Dornhelm: Immer für den Underdog!

teleschau: Der Filmproduzent Jan Mojto köndigte an, dass er mit Ihnen als Regisseur das Leben von Grace Kelly verfilmen lassen will. Wie konkret ist das Ganze?

Dornhelm: Sehr konkret. Ich werde das machen.

teleschau: Wissen Sie schon, wer die Rolle spielen wird?

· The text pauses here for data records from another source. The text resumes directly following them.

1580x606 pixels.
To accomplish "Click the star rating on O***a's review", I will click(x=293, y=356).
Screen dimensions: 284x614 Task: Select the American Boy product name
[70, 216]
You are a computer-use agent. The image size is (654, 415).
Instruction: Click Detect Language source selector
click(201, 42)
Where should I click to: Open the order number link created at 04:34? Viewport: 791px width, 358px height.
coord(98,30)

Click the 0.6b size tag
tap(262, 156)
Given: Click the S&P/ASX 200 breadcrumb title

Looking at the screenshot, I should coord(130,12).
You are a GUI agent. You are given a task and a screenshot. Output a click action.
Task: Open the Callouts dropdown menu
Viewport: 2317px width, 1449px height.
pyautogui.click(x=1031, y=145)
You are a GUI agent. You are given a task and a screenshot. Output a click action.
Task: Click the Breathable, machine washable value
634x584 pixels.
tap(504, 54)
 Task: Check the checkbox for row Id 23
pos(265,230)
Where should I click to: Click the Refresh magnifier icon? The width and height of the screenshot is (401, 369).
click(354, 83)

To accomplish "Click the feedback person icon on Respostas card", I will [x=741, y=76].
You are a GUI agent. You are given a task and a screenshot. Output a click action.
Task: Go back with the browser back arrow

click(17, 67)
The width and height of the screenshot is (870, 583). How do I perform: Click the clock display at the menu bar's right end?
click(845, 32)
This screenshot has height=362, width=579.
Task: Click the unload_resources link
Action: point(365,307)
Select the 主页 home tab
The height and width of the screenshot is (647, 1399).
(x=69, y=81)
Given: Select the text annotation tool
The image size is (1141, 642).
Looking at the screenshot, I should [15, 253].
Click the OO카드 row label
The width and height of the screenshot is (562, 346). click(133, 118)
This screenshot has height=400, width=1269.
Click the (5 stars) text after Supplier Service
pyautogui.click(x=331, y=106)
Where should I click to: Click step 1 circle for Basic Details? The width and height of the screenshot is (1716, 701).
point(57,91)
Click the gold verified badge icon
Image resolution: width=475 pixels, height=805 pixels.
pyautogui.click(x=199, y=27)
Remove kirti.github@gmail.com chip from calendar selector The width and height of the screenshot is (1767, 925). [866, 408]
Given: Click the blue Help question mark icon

Dornhelm: (lacht) Nein, so weit sind wir noch nicht. Das Problem ist: Es ist eine internationale Großproduktion - und jeder will seine Grace: die Italiener, die Franzosen, die Amerikaner, alle wollen bei der Besetzung mitreden - entsprechend schwierig, entsprechend politisch droht die Suche nach der richtigen Schauspielerin zu werden. Zwischenzeitlich hatten wir sogar schon eine wunderschöne ungarische Kandidatin im Auge - aus Neutralitätsgründen gewissermaßen. Aber eine Ungarin als Grace Kelly, beim besten Willen, das geht dann wohl doch nicht.

teleschau: Wie eng muss solch ein Projekt mit dem Fürstenhof abgestimmt werden?

Dornhelm: Da habe ich lange hin- und herüberlegt - ich bin ja mit Albert befreundet. Aber bei reiflicher Überlegung finde ich, es ist für beide Seiten besser, wenn es kein offizieller Film wird. Die Geschichte dreht sich im Wesentlichen auch nicht um ihre Jahre im Fürstenhaus, sondern um die Vorgeschichte, um die Schauspielerin, um das Leben von Grace Kelly im Alter von 17 bis 26 Jahren - bis sie ihren Fürsten kennenlernte und nicht mehr ihrer Leidenschaft nachgehen konnte. Ich würde Albert den Film aber natürlich sehr gerne vorab zeigen, es wird ja eine positive Geschichte, ich werde sicher nichts tun, was dem Ruf des Fürstenhauses schadet.

teleschau: Sie kannten Grace Kelly ...

Dornhelm: Ja. Aber der Film handelt von einem Teil ihres Lebens, den auch ich nur aus Geschichten kenne. Die Arbeit an dem Projekt ist also auch für mich eine Entdeckung. Ich lernte Gracia Patricia erst in den 70-ern kennen, 19 Jahre nachdem mein Film enden wird.